Copy the lines of the material below verbatim, starting at the line containing "Given: Focus the Target SP value input field" and ending with the last line of the material. Leave the pictures out of your copy.

(Records of locating words and elements)
========================================================================
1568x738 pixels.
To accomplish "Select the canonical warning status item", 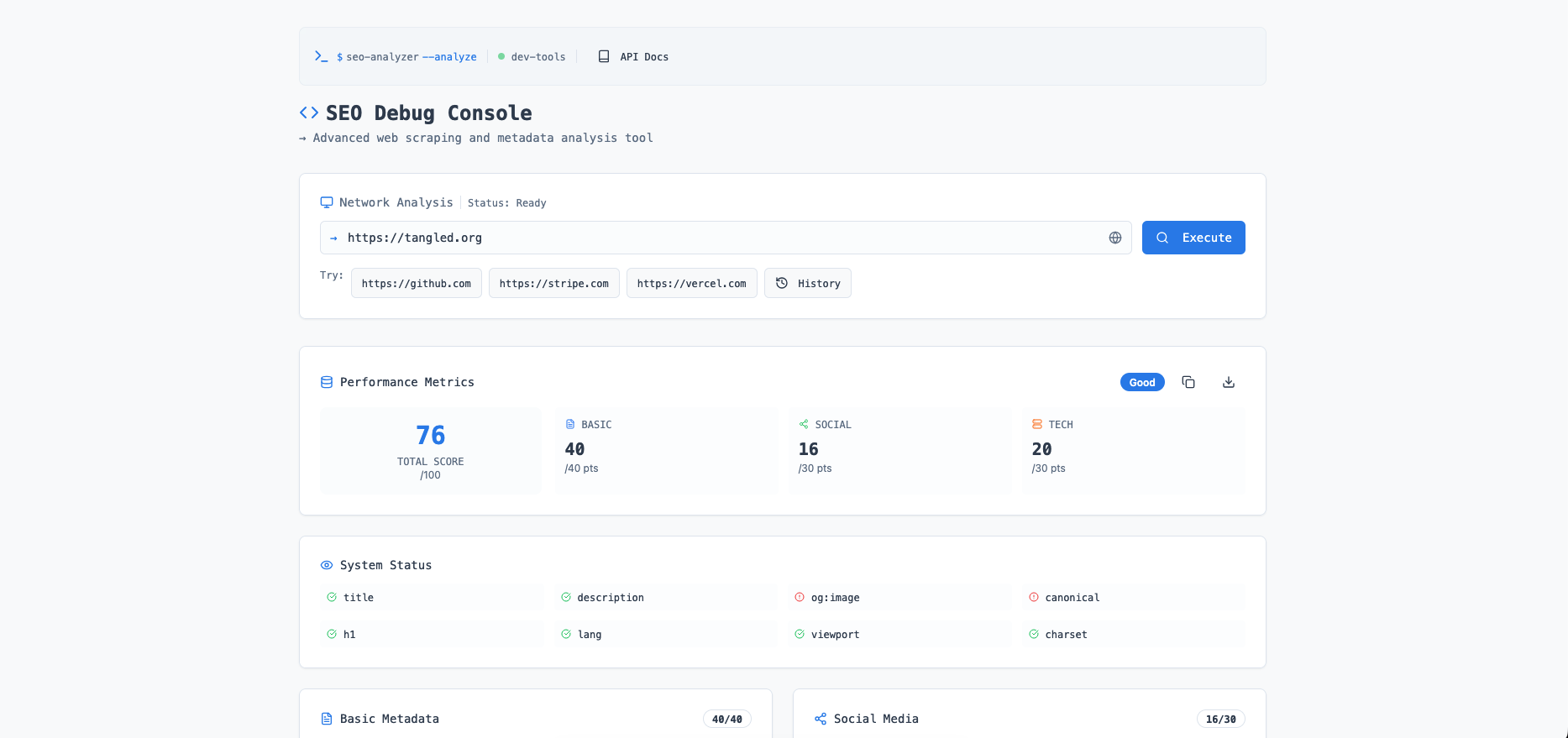I will point(1072,598).
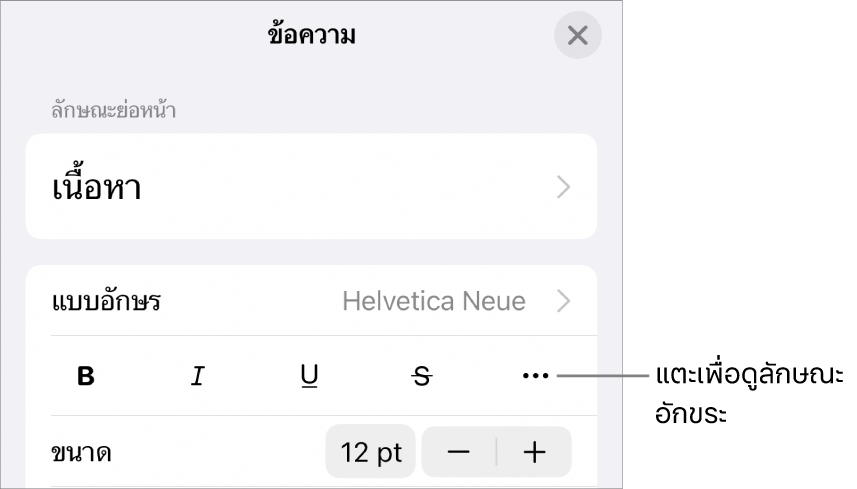Tap the ลักษณะย่อหน้า section header

pyautogui.click(x=114, y=110)

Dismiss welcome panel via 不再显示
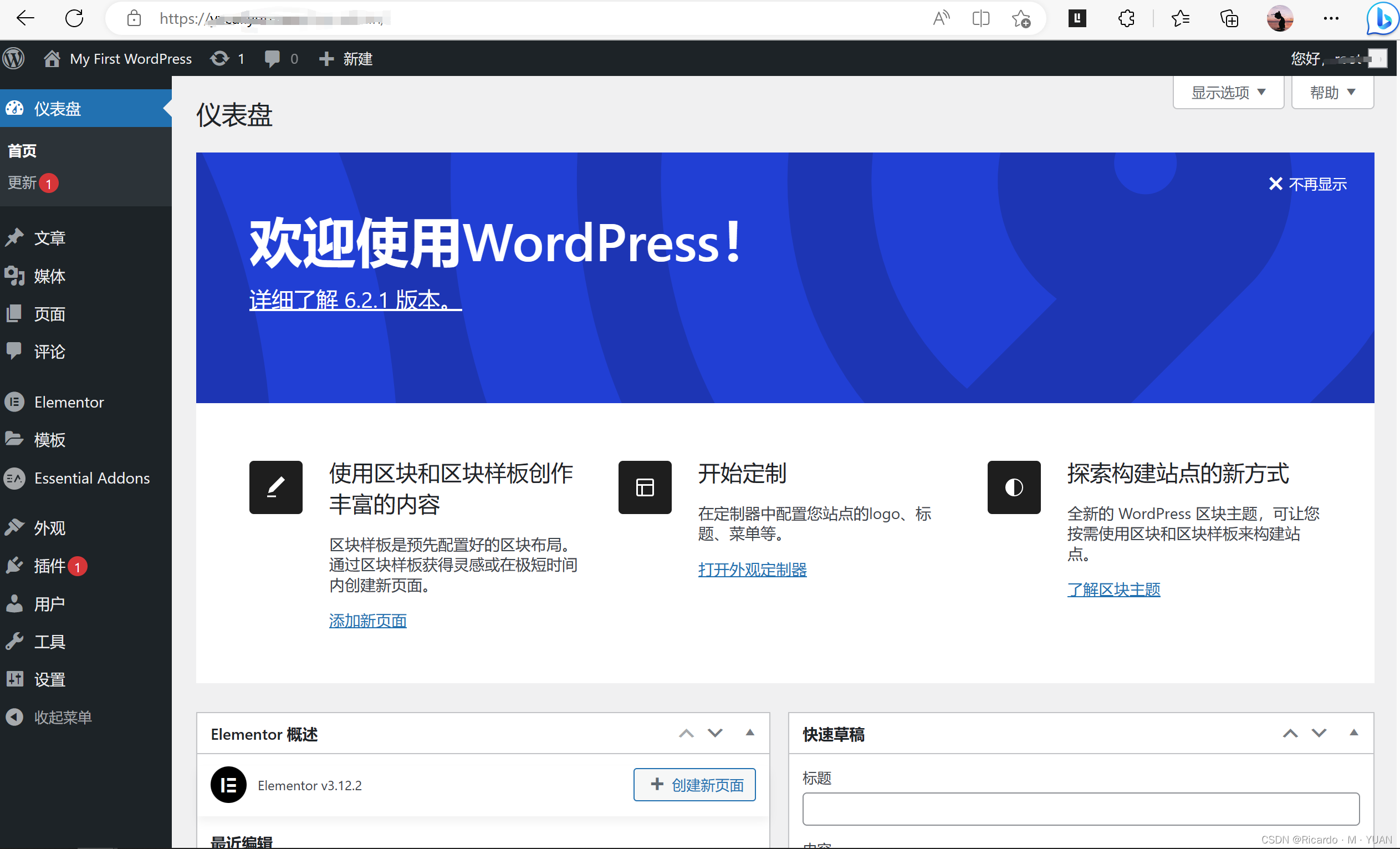coord(1307,184)

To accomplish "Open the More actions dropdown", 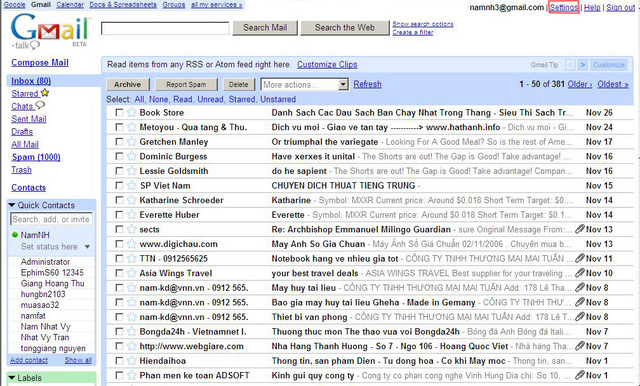I will (x=304, y=84).
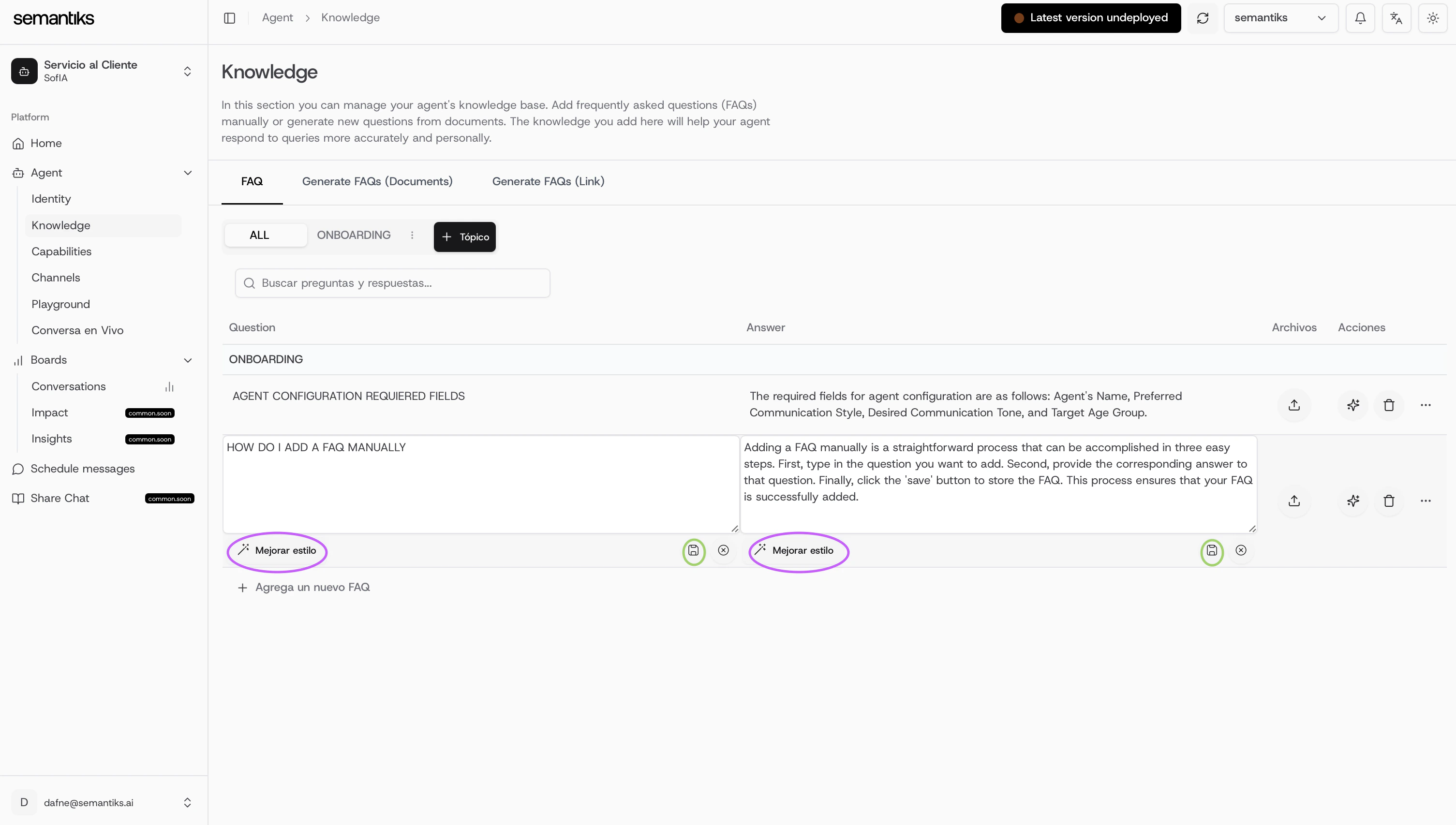Open Playground in sidebar menu

click(x=60, y=304)
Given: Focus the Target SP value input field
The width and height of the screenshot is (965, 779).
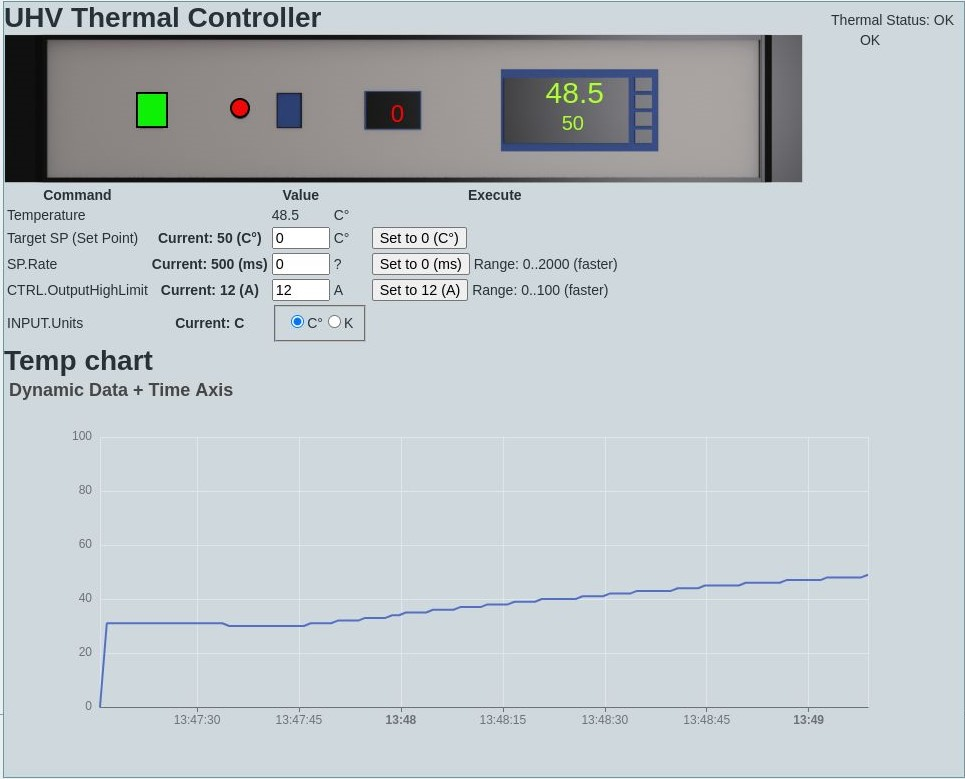Looking at the screenshot, I should (x=300, y=238).
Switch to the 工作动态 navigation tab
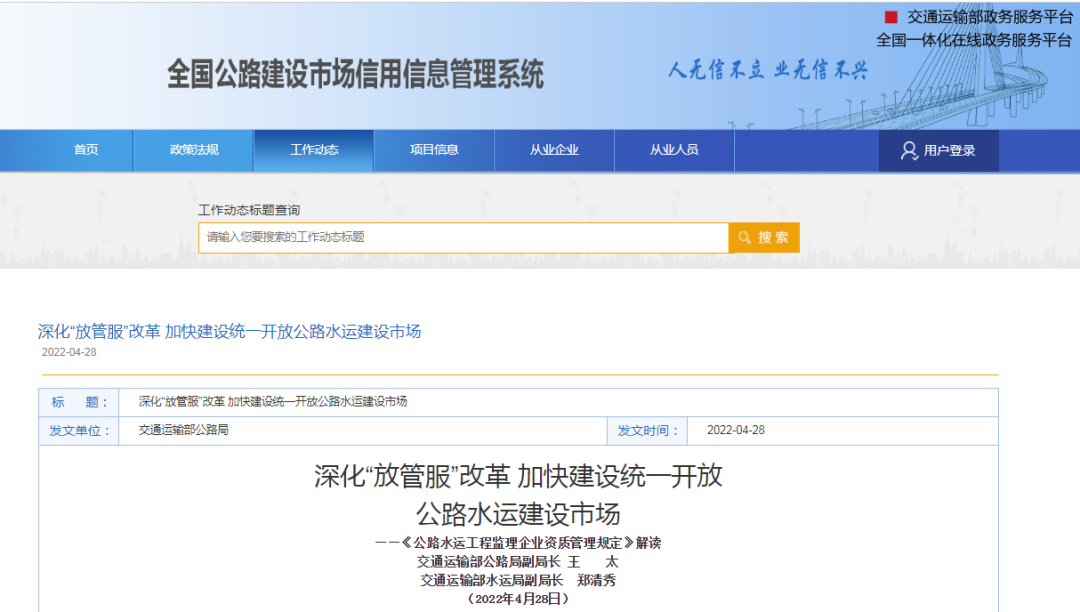Screen dimensions: 1080x612 [x=313, y=149]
========================================================================
— Answer below —
Given: Focus the Target SP value input field
The width and height of the screenshot is (965, 779).
Looking at the screenshot, I should (x=300, y=238).
Switch to the 工作动态 navigation tab
Screen dimensions: 1080x612 [x=313, y=149]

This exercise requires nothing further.